Heartworm medication is an expense you might not have expected, but it’s an important one. Here are answers to common questions to help you think about a once-a-month medication to keep your pet safe and sound.
Heartworm medicine can be expensive. Why should I spend my money on it?
While it seems expensive, you get a lot more value for your prevention dollar than you realize. Consider this: You can protect your dog from a fatal heartworm infection for an entire month for what you’d spend on a pastry and coffee at your favorite coffee shop. Many monthly medications also offer more than just heartworm protection- some protect against fleas and common intestinal worms too. That’s important to your pet’s overall health as well as that of your family, when you consider that parasites like roundworms and hookworms can be spread to your kids and other household members.
I still don’t think I can justify spending money on it.
Here are two important facts you need to know. First, preventing heartworms is a lot cheaper than treating them; heartworm treatment can cost up to $1,000 in medication and veterinary bills. Second, while heartworm disease in dogs can be treated and the worms eliminated, the damage left by heartworms is forever, and many dogs are left with residual health problems.
I don’t think I need it. Heartworms aren’t that common around here.

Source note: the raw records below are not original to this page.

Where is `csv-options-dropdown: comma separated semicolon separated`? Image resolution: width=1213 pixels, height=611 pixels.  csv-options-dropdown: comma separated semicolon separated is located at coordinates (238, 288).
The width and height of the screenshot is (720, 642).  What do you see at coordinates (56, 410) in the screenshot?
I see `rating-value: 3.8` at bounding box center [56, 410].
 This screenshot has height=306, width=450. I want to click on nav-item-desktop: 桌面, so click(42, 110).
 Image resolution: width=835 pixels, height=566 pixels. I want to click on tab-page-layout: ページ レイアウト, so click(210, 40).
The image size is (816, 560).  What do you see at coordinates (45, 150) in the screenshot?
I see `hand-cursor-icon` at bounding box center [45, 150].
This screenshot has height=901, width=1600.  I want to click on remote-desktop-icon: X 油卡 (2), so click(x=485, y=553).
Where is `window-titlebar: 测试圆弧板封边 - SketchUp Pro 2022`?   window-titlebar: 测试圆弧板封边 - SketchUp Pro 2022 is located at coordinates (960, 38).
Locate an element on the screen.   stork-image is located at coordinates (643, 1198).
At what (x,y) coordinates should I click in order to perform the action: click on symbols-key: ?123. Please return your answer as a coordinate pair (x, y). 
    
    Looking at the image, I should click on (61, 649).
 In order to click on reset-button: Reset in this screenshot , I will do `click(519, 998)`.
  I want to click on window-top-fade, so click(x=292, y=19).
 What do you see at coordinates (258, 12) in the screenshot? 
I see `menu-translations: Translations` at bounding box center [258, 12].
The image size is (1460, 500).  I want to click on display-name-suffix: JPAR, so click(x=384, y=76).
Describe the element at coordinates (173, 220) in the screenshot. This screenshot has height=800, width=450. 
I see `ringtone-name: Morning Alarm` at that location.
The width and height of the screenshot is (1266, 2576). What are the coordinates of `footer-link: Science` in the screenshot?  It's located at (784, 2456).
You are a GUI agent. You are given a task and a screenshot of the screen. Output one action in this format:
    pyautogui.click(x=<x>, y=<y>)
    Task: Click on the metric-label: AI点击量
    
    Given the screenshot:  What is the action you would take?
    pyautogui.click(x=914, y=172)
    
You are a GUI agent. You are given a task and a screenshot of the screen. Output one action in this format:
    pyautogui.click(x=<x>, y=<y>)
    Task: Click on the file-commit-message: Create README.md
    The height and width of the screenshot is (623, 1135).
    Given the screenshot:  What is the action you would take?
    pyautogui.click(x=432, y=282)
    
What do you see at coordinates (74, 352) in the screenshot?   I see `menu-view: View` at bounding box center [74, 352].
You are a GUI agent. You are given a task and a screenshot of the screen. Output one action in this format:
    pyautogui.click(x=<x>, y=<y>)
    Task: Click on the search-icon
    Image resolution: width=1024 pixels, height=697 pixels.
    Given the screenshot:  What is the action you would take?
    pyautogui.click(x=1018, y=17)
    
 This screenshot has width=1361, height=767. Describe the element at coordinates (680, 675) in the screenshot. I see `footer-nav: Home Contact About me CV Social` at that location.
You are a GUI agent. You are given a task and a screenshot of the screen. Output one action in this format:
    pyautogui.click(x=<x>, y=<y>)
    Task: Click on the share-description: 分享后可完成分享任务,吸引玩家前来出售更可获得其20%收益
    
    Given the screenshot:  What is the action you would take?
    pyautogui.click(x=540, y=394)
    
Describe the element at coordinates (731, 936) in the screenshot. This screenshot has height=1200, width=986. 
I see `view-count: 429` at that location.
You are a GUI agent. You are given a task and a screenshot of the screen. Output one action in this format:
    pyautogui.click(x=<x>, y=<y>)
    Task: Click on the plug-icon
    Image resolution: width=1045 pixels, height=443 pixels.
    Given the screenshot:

While heartworm disease may not be common in some parts of the US, heartworms have been diagnosed in every state in the country. In parts of the country that stay cold for six months or more, there are lots of warm, protected spots where mosquitoes that transmit heartworms can live. In urban areas, radiated heat is stored in concrete and asphalt and released at night when mosquitoes are active. In rural areas, mosquitoes may find a warm spot in a hollow log or animal burrow to ride out the winter. In dry locales, thanks to sprinkler systems, birdbaths and watering cans, there are pockets of standing water everywhere where mosquitoes can breed. Think about it this way: You may never have been in a car wreck, but you still put on your seatbelt. Would you risk your life by not wearing one? Why would you risk your pet’s life by not giving him or her heartworm prevention?